Whenever I'm in a public restroom and someone is in there talking on their cell phone, I always make sure to flush a couple times.


----------



## Bob Hubbard (May 19, 2011)

Cops Remove Nonstop Cellphone Talker From Amtrak



> (Pretend phone is vibrating and answer it) Hello?  Hello?  I can't  hear you.  (Louder) I can't hear you - some ******* is shouting on his  cell phone on the train and it's too loud to hear you.  I said some  *******...what does he/she look like?  (Look at offender closely and  describe him/her into your phone, again loudly).  Yes, he/she does look  like an (expletive)."
> People laugh, the talker is shamed.  Win/Win.


----------



## LuckyKBoxer (May 19, 2011)

well they said her cellphone was not a superphone, she was using the trains phone charging stations to stay charged.
Also the car was a "Quiet Car" which is specifically designed to not have that kind of nonsense. 
I have never been on a long distance train ride, or in a quiet car, so I am not exactly sure of the situation, but I would think that Quiet is there for a reason.


----------



## Omar B (May 19, 2011)

I saw that yesterday and found it pretty funny.  

I've been on a long train ride, from NY to Toronto with my dad for fun.  Quite liked it, not as cramped as one would assume.  But I can see how in a confined car, like any confining space, would be annoying.  

I remember when they just introduced the quite car and it was a big deal for the NY to DC morning commuters.


----------



## stone_dragone (May 19, 2011)

Rant....

Slap the ***** (hard) and tell her to get off the damn train (and the twinkies and ho-hos while she's at it).

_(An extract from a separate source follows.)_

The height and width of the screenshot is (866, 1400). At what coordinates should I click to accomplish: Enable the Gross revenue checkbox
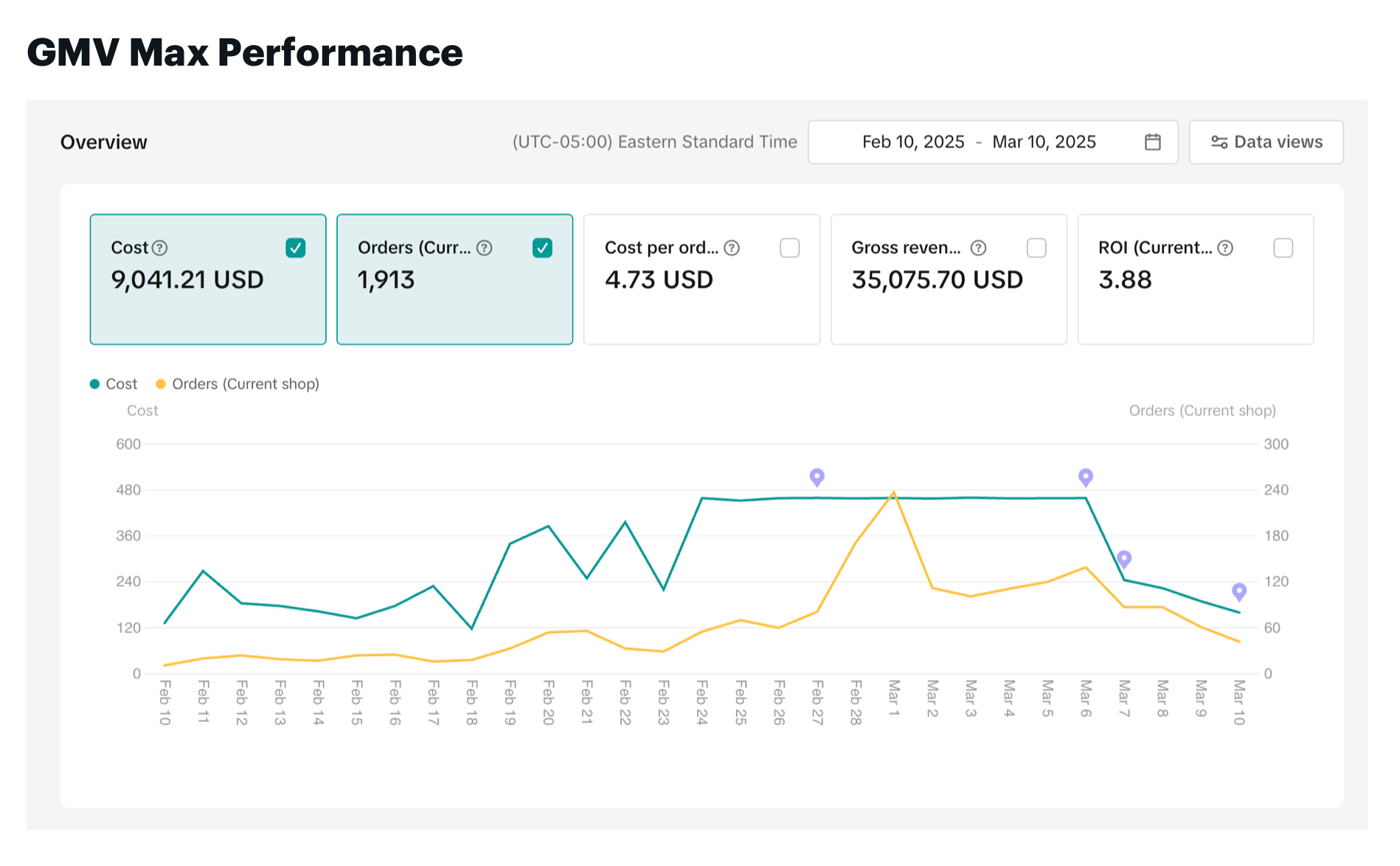[x=1036, y=248]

[edit] Rest of the rant was incompatible with good order and discipline  

Rant complete. Thank you for your time.


----------



## sfs982000 (May 19, 2011)

There is something that is just so hilarious about this whole thing.  Unfortunately I smell a lawsuit coming.


----------



## Ken Morgan (May 19, 2011)

No different then smoking in a non-smoking area to me. If you wish to use this car, these are the rules, if you don't agree with the rules, don't use the bloody car then.


----------



## Bill Mattocks (May 19, 2011)

Flying Crane said:


> Whenever I'm in a public restroom and someone is in there talking on their cell phone, I always make sure to flush a couple times.



I do more than that.  Just sayin'...


----------



## WC_lun (May 19, 2011)

I wonder why it is so very hard for some people to understand rules are for everyone, not everyone else.  In this case a quiet car means, well quiet.  Can't be quiet then get your butt out of the car.


----------



## granfire (May 19, 2011)

WC_lun said:


> I wonder why it is so very hard for some people to understand rules are for everyone, not everyone else.  In this case a quiet car means, well quiet.  Can't be quiet then get your butt out of the car.



But you are you....

and other people, some, a select few....think the rules are for them that other people....and what better place to have a nice phone conversation than in a otherwise quiet room....

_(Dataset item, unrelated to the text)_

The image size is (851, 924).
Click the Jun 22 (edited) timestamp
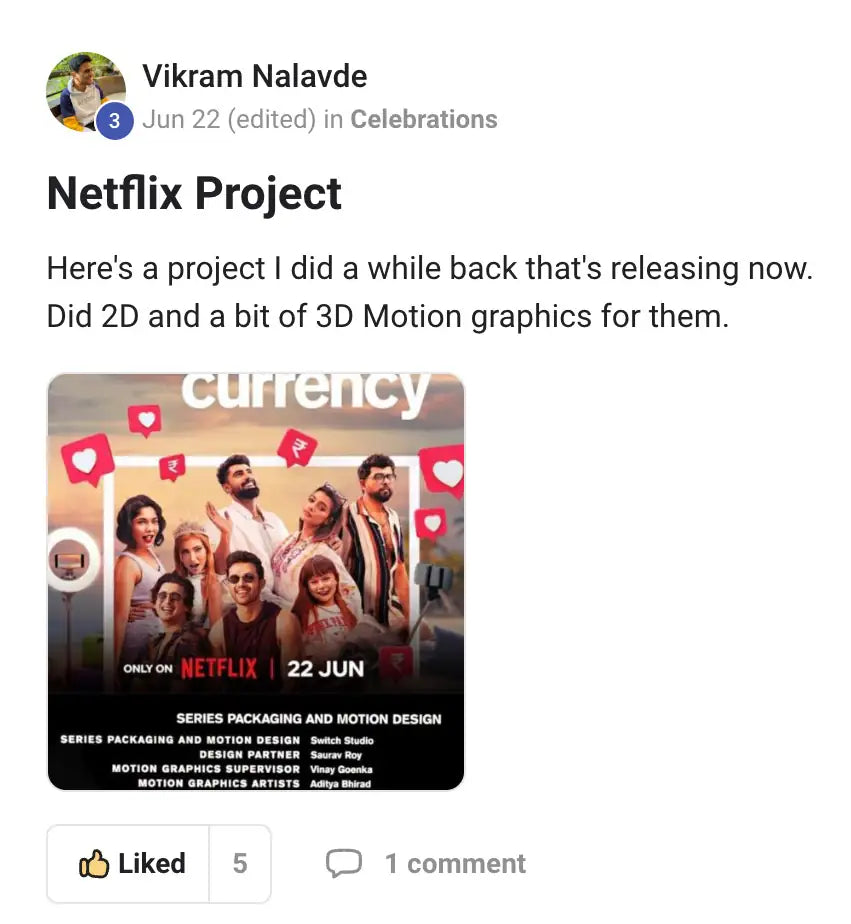229,119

(I am with you though....)


----------



## Carol (May 19, 2011)

LuckyKBoxer said:


> well they said her cellphone was not a superphone, she was using the trains phone charging stations to stay charged.
> Also the car was a "Quiet Car" which is specifically designed to not have that kind of nonsense.
> I have never been on a long distance train ride, or in a quiet car, so I am not exactly sure of the situation, but I would think that Quiet is there for a reason.



Yup.  The "Quiet Car" is a no-cell-phone car.  Its marked as such. 

Amtrak provides power outlets and wifi for their riders, plus a train ride doesn't have the low-oxygen environment of a plane.  During the business day it isn't unusual to see people doing business from their seat (laptop in front of them, cell phone in hand) just as they would in the office.  The Quiet Cars were designed for people that want to get away from the chatter.  

It doesn't mean a person in a quiet car is cut off from their cell -- all they have to do is walk to a place where cell phone use is permitted, such as the dining car.


----------



## Kenpo Missle 47 (May 19, 2011)

people always find something to complain about now in days and will even make stuff up to get you to stop what you doing ? drama drama drama


----------



## Flying Crane (May 19, 2011)

Bill Mattocks said:


> I do more than that. Just sayin'...


 
it's implied.


----------



## MA-Caver (May 19, 2011)

Carol said:


> It doesn't mean a person in a quiet car is cut off from their cell -- all they have to do is walk to a place where cell phone use is permitted, such as the dining car.


Yeah true but some people like to eat in peace too ya know? heh.


----------



## David43515 (May 19, 2011)

MA-Caver said:


> I think a easier solution would be a device that knocks out cell phone reception in those cars alone... you want to chat ? then leave the car and go to where you can get reception. Otherwise just like in the theaters and other quiet places... turn the damned thing off and just... relax for a while.


 
I seem to recall reading last year about a couple of churches in California that had installed cellphone jammers that had a range of about 60 feet each, effectively creating a dead space in the chapel where you couldn`d get a signal. Seemed like a great idea, and it`s private property after all, right? Wrong. The FCC came down on them like a ton of bricks. Jamming radio frequencies is apparently a federal offense that they get very, very upset about. I can`t recall if the fines were waived when they removed the jammers or not.


----------



## sfs982000 (May 20, 2011)

bill mattocks said:


> i do more than that. Just sayin'...


lol


----------